MImmesberger commented 9 months ago

I implemented the parent-child links via a dict in the config.py. The implementation doesn't build on the parent-child logic but works via the pointers specified under the id_col key:

PARENT_CHILD_LINKED_TARGETS = {
    "eink_st_kinderfreib_anz_ansprüche": {
        "id_col": [
            "p_id_kinderfreib_empfänger_1",
            "p_id_kinderfreib_empfänger_2",
        ],
        "source_col": "kindergeld_anspruch",
    },
    "erziehungsgeld_eltern_m": {
        "id_col": "p_id_erziehgeld_empf",
        "source_col": "erziehungsgeld_kind_m",
    },
    "kindergeld_anz_anprüche": {
        "id_col": "p_id_kindergeld_empf",
        "source_col": "kindergeld_anspruch",
    },
}

@lars-reimann I have issues with the tests.

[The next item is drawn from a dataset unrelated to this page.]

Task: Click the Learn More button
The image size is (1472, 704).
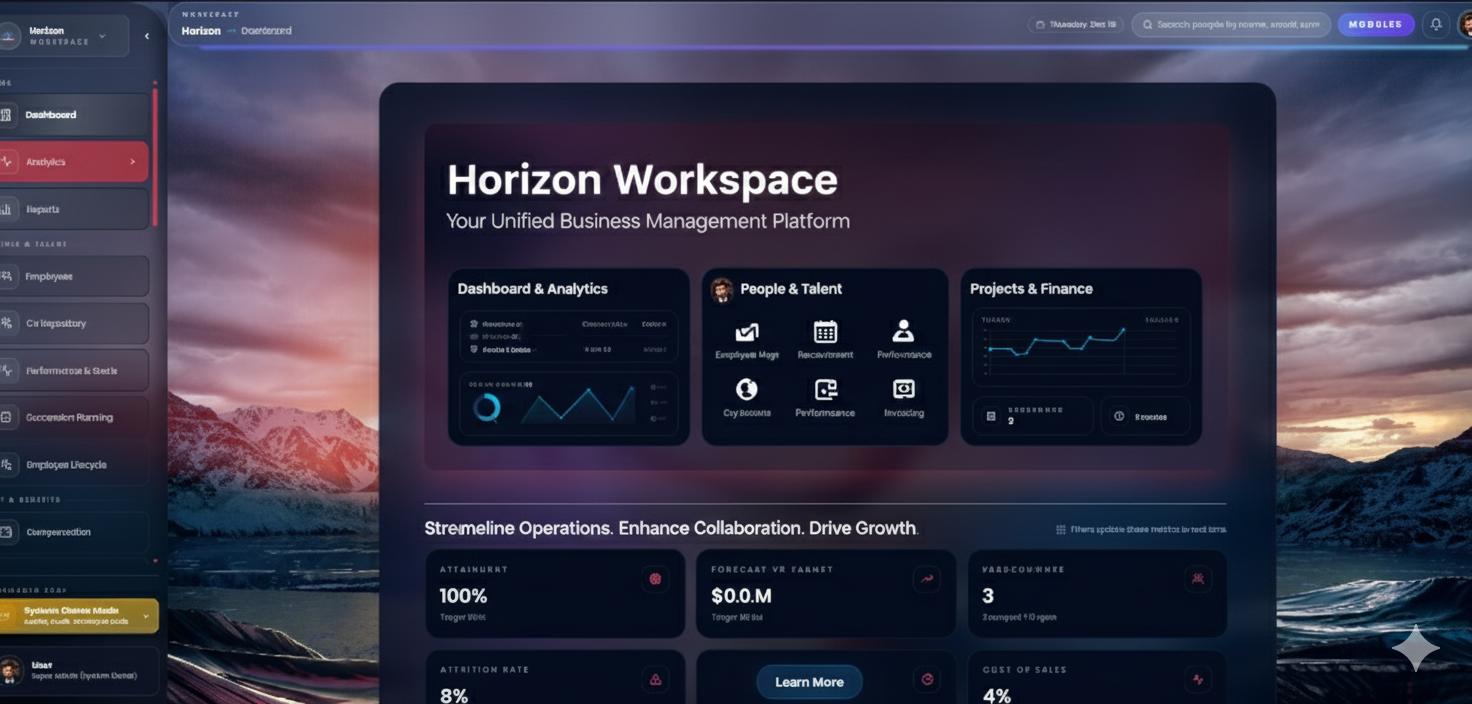Action: pos(809,682)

On my machine, everything works fine (even when I set USE_JAX to True), but here they fail and I have no idea why. Could you have a look?

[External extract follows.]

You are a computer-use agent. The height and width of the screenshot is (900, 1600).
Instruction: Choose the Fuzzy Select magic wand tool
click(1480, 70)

lars-reimann commented 9 months ago

@lars-reimann I have issues with the tests. On my machine, everything works fine (even when I set USE_JAX to True), but here they fail and I have no idea why. Could you have a look?

@MImmesberger You could try making any change to the environment.yml file and pushing that, so a new environment gets created in CI. Currently, it uses a cached one.

lars-reimann commented 9 months ago

Hmm, the expected values are all floating point numbers (e.g. [right]: [9312.0, 4656.0, 0.0, 0.0]), while the returned numbers are ints (e.g. [left]: [9540, 4770, 0, 0]). Is there some unintended conversion happening along the way?

MImmesberger commented 9 months ago

Hmm, the expected values are all floating point numbers

The error occurs because I used the wrong parameters. What is more interesting is why pytest didn't complain on my (and Lars') local machine. It complained after I changed the relevant parameters from floats to ints, so I suppose one weak spot in my implementation is that it matters whether a parameter is used in int or float format.

I don't know what the annotations exactly do, but could it be this line? @lars-reimann

annotations["returns"] = int if annotations["source_col"] in (int, bool) else float

Else, I don't know what could create such a behavior.

MImmesberger commented 9 months ago

On the other hand I am not able to reproduce the pytest-not-complaining-thing when jumping to the previous commits.

MImmesberger commented 9 months ago

Ah, I figured it out. I didn't know that the tests are running on the main branch. This PR wasn't up to date at that time. Sorry for the mess.

hmgaudecker commented 9 months ago

Ah, I figured it out. I didn't know that the tests are running on the main branch. This PR wasn't up to date at that time. Sorry for the mess.

Not sure what you mean? They are not running on the main branch but on the branch associated with the PR. And locally on whatever branch you have checked out.

The "main" above refers to the workflow name specified here.

MImmesberger commented 9 months ago

Not sure what you mean? They are not running on the main branch but on the branch associated with the PR. And locally on whatever branch you have checked out.

Then I misinterpreted at article, thanks!

MImmesberger commented 9 months ago

I'm done. Parent-child links are specified as dicts in the respective module, just as the aggregation specifications. The current implementation allows for specifications provided by the user (as with the aggregation functions).

Apparently, there is no codecov base report. We hit 82% of diff, but as far as I can tell this is largely due to lines that weren't touched in this PR.

MImmesberger commented 9 months ago

GEPs and documentation are updated! @hmgaudecker after you reviewed it, we can merge. I would vote for getting rid of the other tus and correctly specifying the Kindergeld functions in another PR.

MImmesberger commented 9 months ago

Codecov complains because i) we didn't test (and implement) the new aggregation functions and ii) internal handling of aggregation_by_p_id is not tested (as discussed yesterday). Would vote for ignoring it.